* begin GIVEN ENTRIES *

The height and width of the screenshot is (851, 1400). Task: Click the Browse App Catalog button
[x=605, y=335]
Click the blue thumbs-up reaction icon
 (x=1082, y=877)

* end GIVEN ENTRIES *
* begin GIVEN ENTRIES *

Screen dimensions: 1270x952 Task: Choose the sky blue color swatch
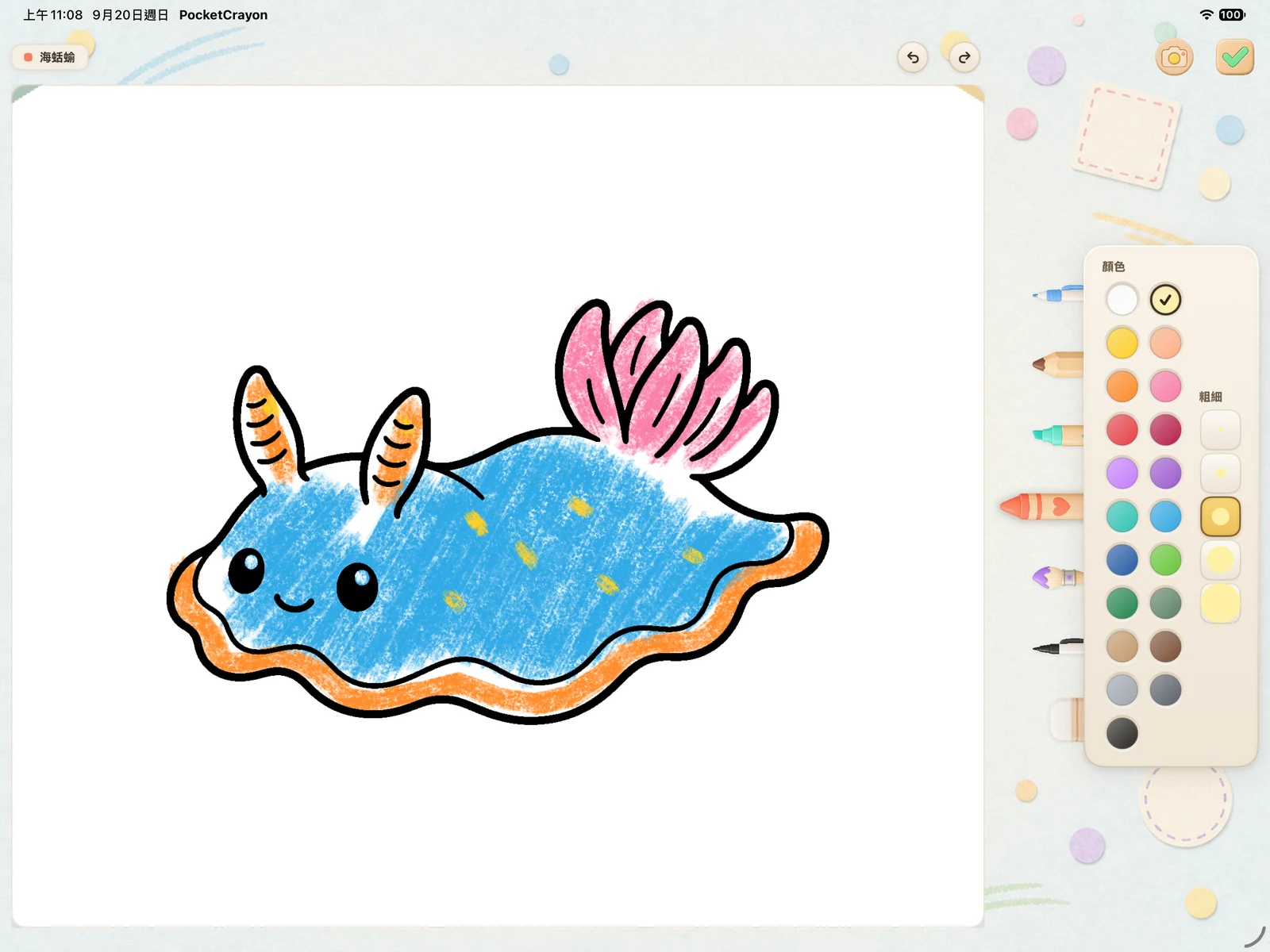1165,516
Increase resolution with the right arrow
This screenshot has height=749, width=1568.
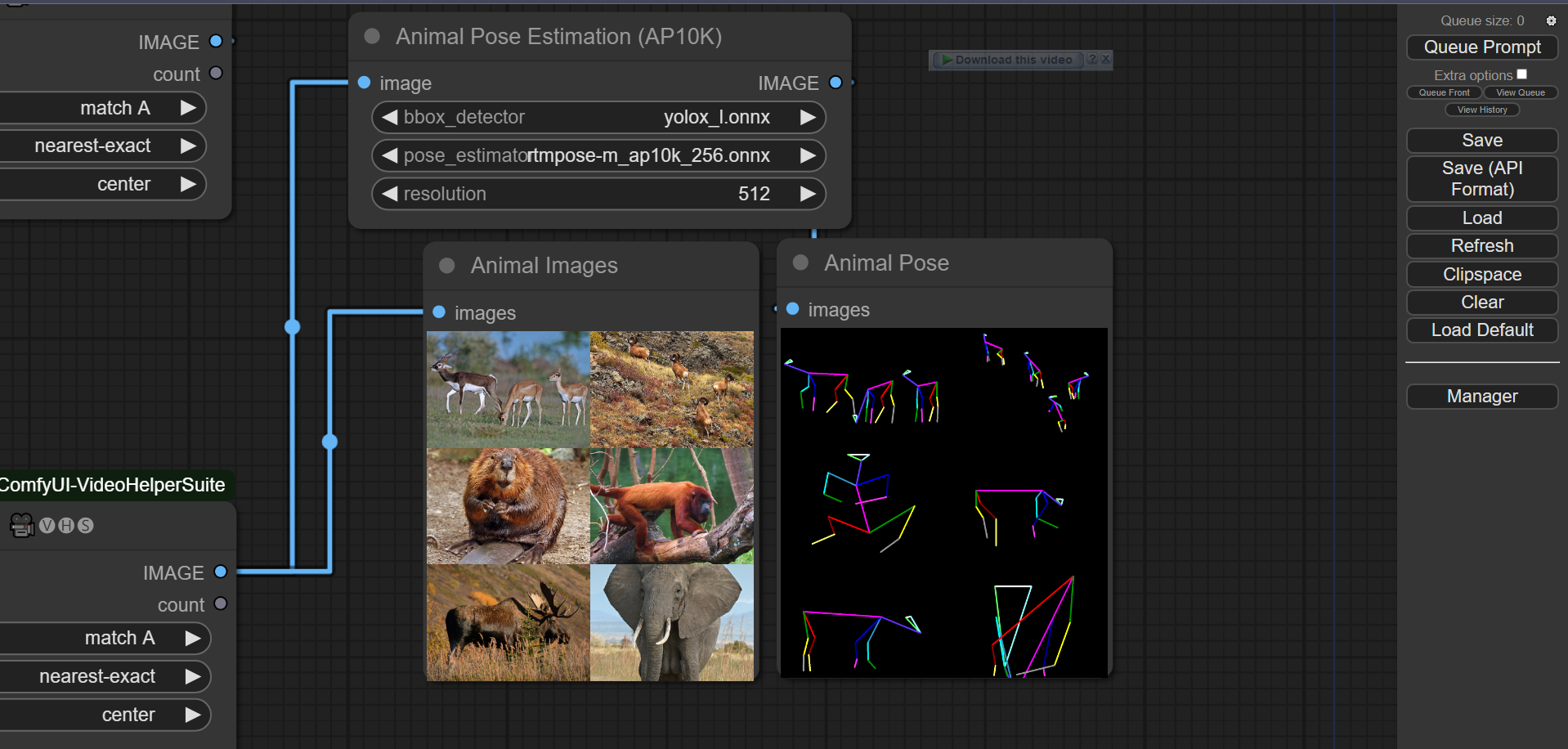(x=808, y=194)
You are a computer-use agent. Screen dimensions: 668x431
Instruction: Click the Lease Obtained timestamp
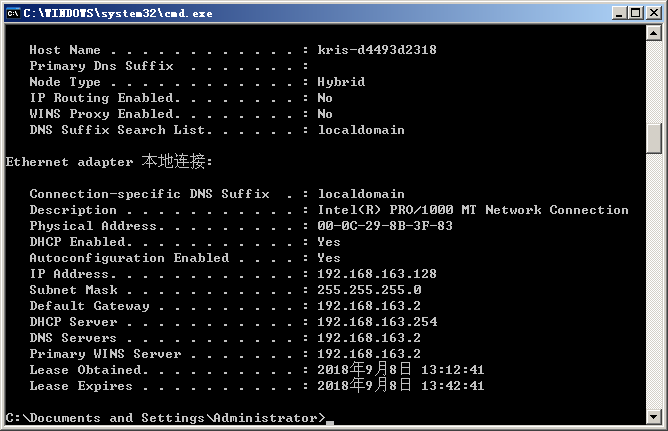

* end GIVEN ENTRIES *
* begin GIVEN ENTRIES *

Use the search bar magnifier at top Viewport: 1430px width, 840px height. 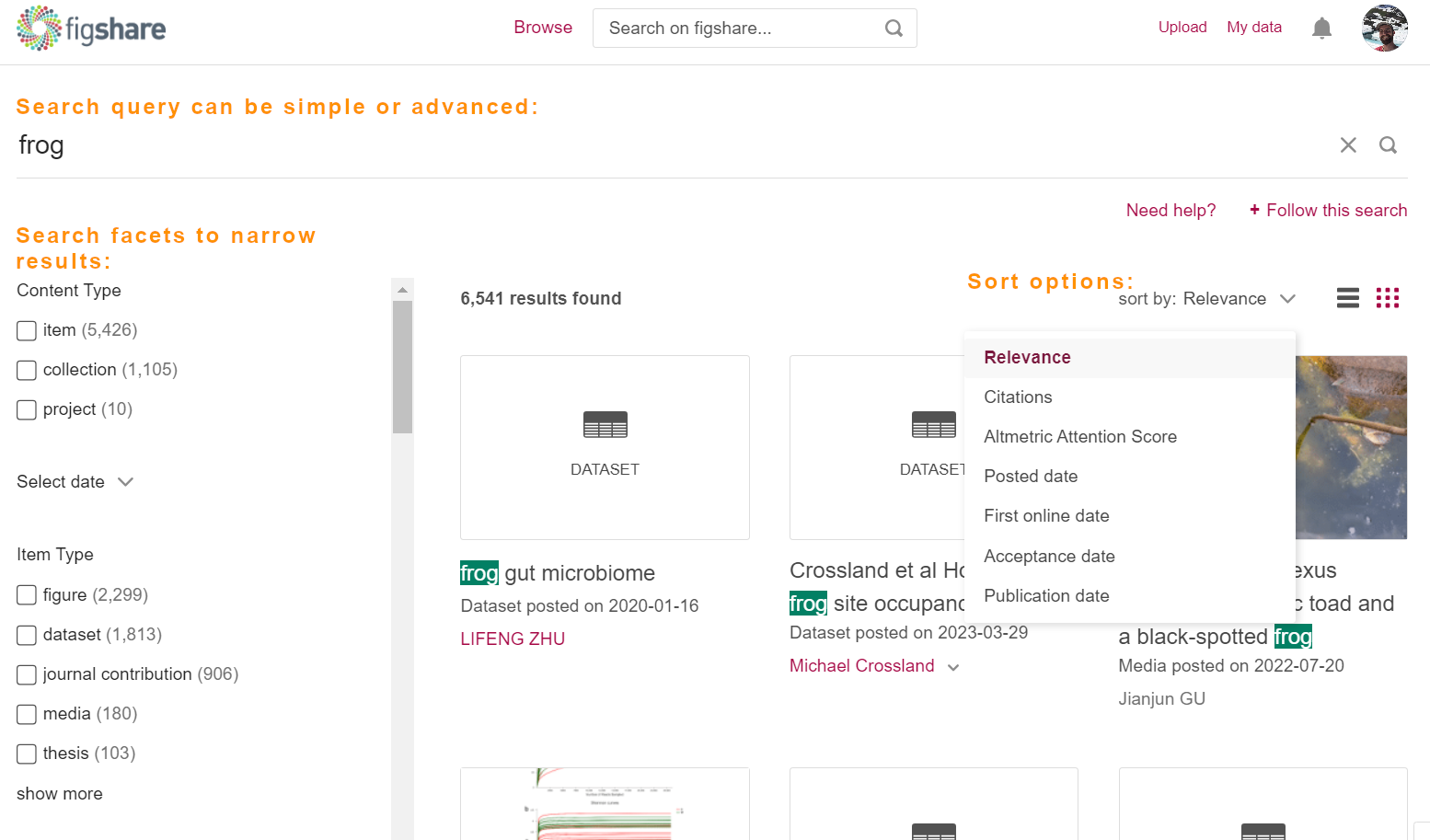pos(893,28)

* end GIVEN ENTRIES *

WRITTEN TASK
Please output the material as a JSON list of strings, one string per line, leaving out blank lines: begin at the line that contains "The height and" and stop after the line that contains "(x=1082, y=877)".

RESPONSE BELOW
[
  "The height and width of the screenshot is (851, 1400). Task: Click the Browse App Catalog button",
  "[x=605, y=335]",
  "Click the blue thumbs-up reaction icon",
  " (x=1082, y=877)"
]